Currently, even more so than the sequencing technology and needed coverage improvements, the progress in data analysis tools and candidate variant filtration is of major concern. WES alone, which interrogates about 1 % of the human genome, returns a list of about 20,000 variant calls [91]. Family information, such as the mode of inheritance within a family, linkage analysis or variant data, i.e., the WES profile of unaffected family members, helps eliminate familial normal variations and track down disease-causing mutations [60], but performing additional tests including WES on multiple family members increases diagnostic costs and is not ideal for a variety of reasons. As more and more exomes are analyzed and sequence variants reported in publicly available databases, however, variant analysis and disease diagnosis by WES will certainly become easier and faster.

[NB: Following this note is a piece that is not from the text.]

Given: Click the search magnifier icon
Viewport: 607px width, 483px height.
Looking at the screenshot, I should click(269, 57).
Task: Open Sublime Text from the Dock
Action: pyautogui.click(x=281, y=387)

Meanwhile, with the implementation of WES and NGS technologies in clinical pathology becoming more common, the need for trained pathologists capable of interpreting the data and assessing the potential impact on an individual’s health is growing. The training of future pathologists is now under discussion, and teaching curricula in genomics and personalized medicine are being actively developed for residents [35, 84]. A national committee of Pathology Program Directors and other experts has also recently formed to develop model curricula and promote their widespread implementation [35, 103]. The implementation of WES and WGS in clinical practice has, therefore, added a new dimension to the already multifaceted roles of pathologists.

Conclusions

With more than 85 % of causative mutations harbored in as little as 1 % of the entire human genome, the use of WES as the most efficient strategy for disease diagnosis seems well justified. Even though WGS has the potential to identify CNVs and point mutations in exons, as well as in regulatory regions of the introns, the cost, time, and the analysis burden currently involved has meant WGS is on hold for clinical implementation, at least for now. Substantial proof-of-principle studies and evidence of diagnostic capability, affordability, and feasibility in the clinical setting have supported the use of WES. Currently, it is offered for clinical diagnosis by multiple major clinical laboratories across the USA, and as the technology improves and becomes less expensive, more laboratories are beginning to develop the test.

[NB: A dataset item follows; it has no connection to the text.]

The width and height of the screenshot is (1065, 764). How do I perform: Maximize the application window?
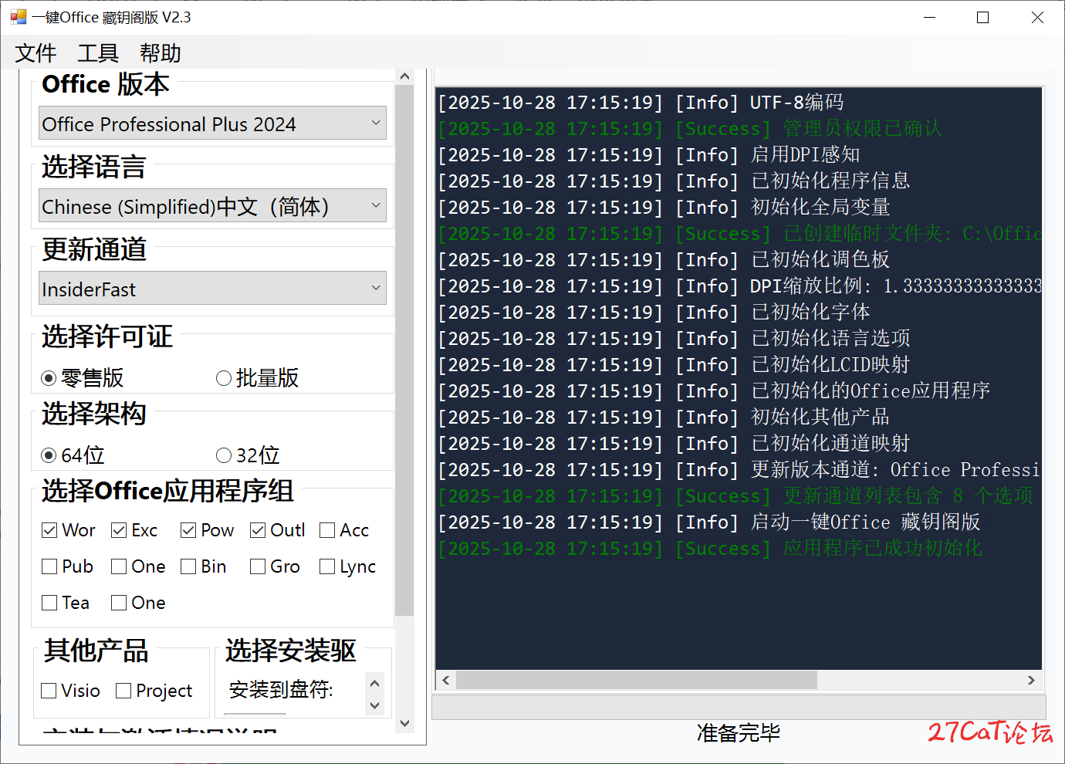[x=982, y=17]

Clinicians who contemplate ordering a WES assay should first consider other available tests, such as relatively comprehensive gene panels. Gene panels, which interrogate only a limited number of genes, each more or less associated with the patient’s clinical presentation, more completely retain the integrity of the individual’s genetic information. Appropriate ethical guidelines and data-masking features during data analysis will likely overcome this difference eventually and make WES widely acceptable for rare diseases, cancer, and prenatal and infectious disease diagnosis. Finally, reductions in cost, more robust technologies, and improved data storage processes will soon make clinical WGS feasible, as well. The future of medical care can be envisioned as an integrated approach, with pathologists, geneticists, and other physicians all contributing to make informed decisions about patient management and treatment.